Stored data
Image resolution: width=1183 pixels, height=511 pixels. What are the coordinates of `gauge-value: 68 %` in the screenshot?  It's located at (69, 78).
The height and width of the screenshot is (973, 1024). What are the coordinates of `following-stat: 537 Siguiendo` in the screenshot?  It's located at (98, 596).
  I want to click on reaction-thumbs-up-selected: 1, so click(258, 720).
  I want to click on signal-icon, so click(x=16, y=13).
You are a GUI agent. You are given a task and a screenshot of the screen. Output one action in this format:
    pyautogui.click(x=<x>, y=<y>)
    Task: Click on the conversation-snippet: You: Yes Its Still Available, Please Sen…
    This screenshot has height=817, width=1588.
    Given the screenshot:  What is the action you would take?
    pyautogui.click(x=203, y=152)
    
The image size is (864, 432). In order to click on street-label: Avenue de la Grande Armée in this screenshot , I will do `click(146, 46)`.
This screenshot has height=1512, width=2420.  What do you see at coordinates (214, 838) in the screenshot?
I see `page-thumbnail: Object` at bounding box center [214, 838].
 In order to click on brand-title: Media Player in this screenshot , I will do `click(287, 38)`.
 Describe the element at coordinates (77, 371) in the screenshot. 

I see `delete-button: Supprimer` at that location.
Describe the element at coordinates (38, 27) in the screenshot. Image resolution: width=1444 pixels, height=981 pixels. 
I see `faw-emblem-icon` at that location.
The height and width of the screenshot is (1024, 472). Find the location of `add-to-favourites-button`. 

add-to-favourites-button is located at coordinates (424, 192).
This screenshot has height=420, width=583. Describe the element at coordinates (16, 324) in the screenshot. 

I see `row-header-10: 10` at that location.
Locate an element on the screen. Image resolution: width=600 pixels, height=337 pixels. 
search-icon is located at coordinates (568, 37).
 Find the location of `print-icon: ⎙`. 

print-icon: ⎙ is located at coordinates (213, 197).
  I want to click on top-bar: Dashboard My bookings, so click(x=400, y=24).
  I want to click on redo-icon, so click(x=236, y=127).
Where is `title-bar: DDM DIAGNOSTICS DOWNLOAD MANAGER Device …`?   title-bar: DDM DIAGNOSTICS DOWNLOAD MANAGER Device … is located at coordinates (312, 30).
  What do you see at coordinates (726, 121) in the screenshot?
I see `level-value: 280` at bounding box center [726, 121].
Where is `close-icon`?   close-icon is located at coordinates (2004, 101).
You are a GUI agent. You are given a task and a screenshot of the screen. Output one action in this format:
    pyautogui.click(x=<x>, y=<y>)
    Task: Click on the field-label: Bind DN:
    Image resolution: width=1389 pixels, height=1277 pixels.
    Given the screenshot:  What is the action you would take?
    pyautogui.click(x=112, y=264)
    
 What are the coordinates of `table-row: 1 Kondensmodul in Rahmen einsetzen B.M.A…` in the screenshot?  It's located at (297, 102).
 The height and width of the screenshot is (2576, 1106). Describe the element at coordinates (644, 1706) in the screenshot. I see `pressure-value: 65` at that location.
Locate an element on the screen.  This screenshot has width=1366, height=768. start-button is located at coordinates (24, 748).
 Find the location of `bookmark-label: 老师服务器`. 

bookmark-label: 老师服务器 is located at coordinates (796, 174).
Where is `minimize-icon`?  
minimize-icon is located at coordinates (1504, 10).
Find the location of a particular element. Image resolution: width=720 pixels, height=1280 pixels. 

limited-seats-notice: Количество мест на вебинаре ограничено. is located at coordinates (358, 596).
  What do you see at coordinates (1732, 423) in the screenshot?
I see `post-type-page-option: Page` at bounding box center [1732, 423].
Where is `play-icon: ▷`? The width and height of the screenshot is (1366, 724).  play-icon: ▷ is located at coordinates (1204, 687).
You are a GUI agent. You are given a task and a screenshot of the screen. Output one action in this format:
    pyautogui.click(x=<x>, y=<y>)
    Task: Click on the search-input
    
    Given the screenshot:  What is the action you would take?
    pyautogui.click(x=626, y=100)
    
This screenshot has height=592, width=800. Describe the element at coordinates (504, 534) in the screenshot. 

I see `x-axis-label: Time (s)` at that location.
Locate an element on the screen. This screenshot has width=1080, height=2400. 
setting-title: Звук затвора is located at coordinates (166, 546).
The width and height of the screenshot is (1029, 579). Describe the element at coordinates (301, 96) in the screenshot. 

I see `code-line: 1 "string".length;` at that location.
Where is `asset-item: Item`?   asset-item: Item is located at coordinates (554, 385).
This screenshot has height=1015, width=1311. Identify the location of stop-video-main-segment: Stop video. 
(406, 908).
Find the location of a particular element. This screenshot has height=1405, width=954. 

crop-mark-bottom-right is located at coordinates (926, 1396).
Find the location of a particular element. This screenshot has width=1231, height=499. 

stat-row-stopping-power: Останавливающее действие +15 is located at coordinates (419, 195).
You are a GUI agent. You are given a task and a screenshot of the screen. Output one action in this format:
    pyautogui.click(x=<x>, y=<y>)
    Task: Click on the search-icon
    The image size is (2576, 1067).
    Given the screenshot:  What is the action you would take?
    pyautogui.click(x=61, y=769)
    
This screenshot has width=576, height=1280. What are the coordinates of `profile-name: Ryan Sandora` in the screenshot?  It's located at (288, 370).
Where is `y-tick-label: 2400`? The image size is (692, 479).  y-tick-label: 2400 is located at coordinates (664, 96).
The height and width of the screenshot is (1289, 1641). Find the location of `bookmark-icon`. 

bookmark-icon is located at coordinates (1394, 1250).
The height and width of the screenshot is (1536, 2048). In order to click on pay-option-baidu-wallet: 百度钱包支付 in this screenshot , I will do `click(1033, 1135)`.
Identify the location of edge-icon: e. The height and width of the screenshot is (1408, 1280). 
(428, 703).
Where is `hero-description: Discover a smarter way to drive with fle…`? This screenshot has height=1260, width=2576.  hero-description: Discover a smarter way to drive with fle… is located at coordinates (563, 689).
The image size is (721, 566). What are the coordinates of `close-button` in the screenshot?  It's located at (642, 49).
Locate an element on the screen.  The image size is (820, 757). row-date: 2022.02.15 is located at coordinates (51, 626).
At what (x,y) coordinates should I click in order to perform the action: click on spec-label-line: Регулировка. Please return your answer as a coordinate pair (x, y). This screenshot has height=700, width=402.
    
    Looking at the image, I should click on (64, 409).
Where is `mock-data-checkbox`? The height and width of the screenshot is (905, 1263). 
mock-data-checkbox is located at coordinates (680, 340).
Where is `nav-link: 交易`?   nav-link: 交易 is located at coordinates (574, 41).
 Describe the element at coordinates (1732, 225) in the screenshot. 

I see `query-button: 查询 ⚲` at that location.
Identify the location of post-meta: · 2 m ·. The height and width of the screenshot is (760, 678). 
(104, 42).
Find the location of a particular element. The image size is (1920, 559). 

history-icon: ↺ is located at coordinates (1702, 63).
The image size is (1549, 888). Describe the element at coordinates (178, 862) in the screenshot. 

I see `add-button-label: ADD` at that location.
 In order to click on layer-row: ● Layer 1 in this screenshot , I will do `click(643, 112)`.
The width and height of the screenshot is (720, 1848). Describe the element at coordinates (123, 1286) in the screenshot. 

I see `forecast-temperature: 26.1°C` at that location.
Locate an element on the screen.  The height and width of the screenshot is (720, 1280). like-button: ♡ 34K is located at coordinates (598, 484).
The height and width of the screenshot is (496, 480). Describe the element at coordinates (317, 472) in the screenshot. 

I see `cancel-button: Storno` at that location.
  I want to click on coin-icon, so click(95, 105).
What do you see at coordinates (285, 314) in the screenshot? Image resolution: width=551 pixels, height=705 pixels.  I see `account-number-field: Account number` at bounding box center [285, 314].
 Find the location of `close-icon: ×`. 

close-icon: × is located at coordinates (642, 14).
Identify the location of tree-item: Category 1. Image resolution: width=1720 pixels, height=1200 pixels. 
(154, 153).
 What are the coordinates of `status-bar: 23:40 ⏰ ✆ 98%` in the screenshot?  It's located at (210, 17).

### WHAT TO WORK ON
Reproduce word for word the lines of the items from the one containing "coordinates (51, 626)." through the one containing "mock-data-checkbox is located", including both of those lines.

### EXERCISE OUTPUT
Locate an element on the screen.  The image size is (820, 757). row-date: 2022.02.15 is located at coordinates (51, 626).
At what (x,y) coordinates should I click in order to perform the action: click on spec-label-line: Регулировка. Please return your answer as a coordinate pair (x, y). This screenshot has height=700, width=402.
    
    Looking at the image, I should click on (64, 409).
Where is `mock-data-checkbox`? The height and width of the screenshot is (905, 1263). 
mock-data-checkbox is located at coordinates (680, 340).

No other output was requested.